TRECHO SELECIONADO:
Ok, era caro demais.
Ok, era temporário e o risco de ganhar tudo de novo, muito grande.
Ok, meus amigos médicos discordavam ( faz logo a bariátrica! )

Mas meu coração tinha a certeza de que eu iria ser diferente das estatísticas. Que eu iria perder peso e manter a perda após retirar o danado.
Ingenuidade? Ilusão?? Tava me enganando? Sendo condescendente?

Muitas sessões de psicanálise depois... ok ok.. tou preparada, motivada, consciente e decidida.
É você balãozinho, o escolhido do meu coração, ops, do meu estômago.
Vocês dois ficarão juntinhos por vários meses..

janeiro 01, 2013

Matchpoint

Quase 20 anos brigando com ela. Ou melhor, com eles.
Balança e espelho.
Aquela guerra fria, sabe? Uns períodos eu ganhava...em muitos outros a balança vencia e o roupa preta ia ficando sempre na minha moda.
Ela ( a balança, não a moda ) apontando com seu ponteiro cruel ( alguém ainda usa ? ) a realidade.
E o espelho? Onipresente, onisciente.
Pior ainda é o espelho que fica na memória. Mais cruel ainda. Mostra detalhes que nem o microscópio duvida.
Enfim, um carma.
Milhares de locais que deixei de ir por culpa, vergonha, não ter roupa, não saber como me comportar. A eterna fuga das fotos. O kit completo do obesity-drama
Páginas em branco de um livro que nem foi escrito.
Até aí a mesma história de 99,99% de todos os obesos ( nomezinho feio esse!)
Até que de repente:


 BUUUUUUUUMMMMMM!!!!


O metabolismo deu a louca!
Meio quilo... 1 kg... 1,5kg por semana !Nossa Senhora da Diabetes, socorro!!!
Resultado, aquela sensação de pele esticando, roupa encolhendo, mal estar, em full speed, uncontrolled!
OK OK
Pode ser stress....
Vai nessa! Como se desliga esse botão? E enquanto isso, no reino dos adipócitos........
Tireoide! Só pode ser essa safada !
Exames.. nada.... nem um colesterolzinho pra botar no paredão.
A culpa foi daquilo que todos negam: FOOD e BUNDA NO SOFÁ.
Só que agora aquela história de ´vou me organizar e fazer a bendita reeducação alimentar ´ não cola mais. É caso de urgência seu dotô!!!

Opção 1 : Parar de comer.
Beleza. Vai dar certo, assim como deu para todos que já tentaram e engordaram o dobro depois.

Opção 2 : Ir na nutricionista, matricular na academia, mudar os hábitos, bla´blá blá.
ACORDA CRIATURA!
Você teve 20 anos pra fazer isso, em ganho de peso lento (ladeira acima como um trio de axé), e não fez!! Agora que tá subindo em X-Games mode você acha que vai funcionar? hahahaha Entra no mesmo SPA do Papai Noel que ele te dá forças.

Opção 3: Assumir (se conformar) e ser um gordinha feliz....

O QUE FAZER:
1. Condense em tópicos o parágrafo do relato sobre a luta contra o peso que começa com "O metabolismo deu a louca!", preservando os fatos principais.
2. Escreva a sequência do relato sobre a luta contra o peso, começando logo depois da frase final sobre a "Opção 3".
As linhas abaixo provêm de uma fonte distinta do trecho.

DADOS DISPONÍVEIS:
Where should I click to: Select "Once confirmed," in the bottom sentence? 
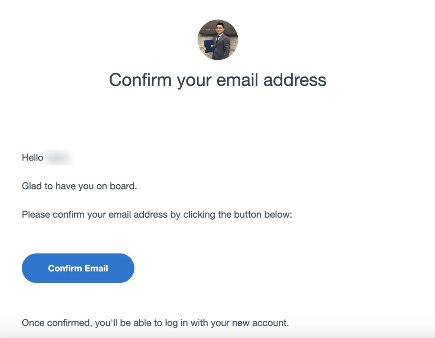(57, 323)
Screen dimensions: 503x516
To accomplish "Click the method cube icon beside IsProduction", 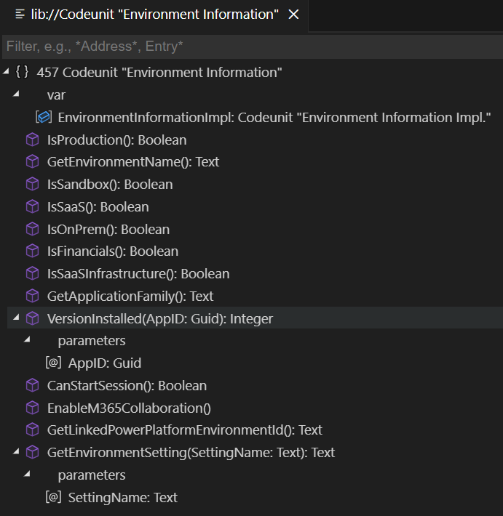I will pos(32,140).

RESPOSTAS ÀS TAREFAS:
1.
- O metabolismo descontrolou-se: ganho de meio quilo, 1 kg e até 1,5 kg por semana.
- A sensação era de pele esticando, roupa encolhendo e mal-estar, tudo rápido e sem controle.
- As primeiras suspeitas foram o estresse e depois a tireoide.
- Os exames não mostraram nada, nem mesmo colesterol alterado.
- A causa foi a comida e o sedentarismo ("bunda no sofá").
- A promessa de se organizar e fazer reeducação alimentar já não bastava, pois o caso era de urgência.

2.
Preciso comentar essa opção miserável?
Aliás, vou comentar. Acredito sim que existem pessoas obesas e felizes. Quero dizer, felizes EM SEREM OBESAS. Não duvido de nada mais nessa vida.

Opção 4: Fazer a cirurgia bariátrica (que agora é moda. Soube até que tem menina de 14 anos engordando pra ganhar a cirurgia aos 15!)
Ai, mutilação, cirurgia, centro cirúrgico, riscos, pós-operatório, suplemento o resto da vida... Não era algo que eu queria cogitar.
Aliás, já havia cogitado, porém para um futuro beeeem distante (anos-luz, de preferência).
Sei que é uma cirurgia cada vez mais segura, etc e tal. Mas, tava guardadinha como última opção. Caso de vida ou morte mesmo.
E ganhar 10kg em 3 meses, ficar diabética, hipertensa, não ter mais calcinhas pra vestir não se enquadra em risco de vida?!!
Quase..quase...
Até porque, só a parte das calcinhas é verdade.

E, eis que surge, lá no fundo da memória, a lembrança de um tal balão que botavam na barriga da pessoa e ela não tinha fome. Onde foi mesmo que vi isso? Como a gente guarda coisa nessa cabeça hein?
Vamos lá Dr. Gugol. Balão...balão...hummmm.. parece bom... só um detalhezinho aqui bobo sobre 60 a 80% de insucesso..
Vários amigos médicos depois, o veredicto: Fazer a bariátrica logo é mais fácil. E outra, o plano cobre.

( ricocheteando no meu cérebro)
Balão, é caro. Bariátrica, sai mais em conta.
Balão, ganha o peso de novo em muitos casos. Bariátrica, também ganha, só que em menor porcentagem de gente.
Balão, faz com sedação, meia hora, não leva ponto. Bariátrica, anestesia geral, UTI, pós-operatório chato.
Balão, volta logo pra vida normal. Bariátrica, tem um tempo de molho maior.
Balão, perde em média 13kg. Bariátrica, perde mais.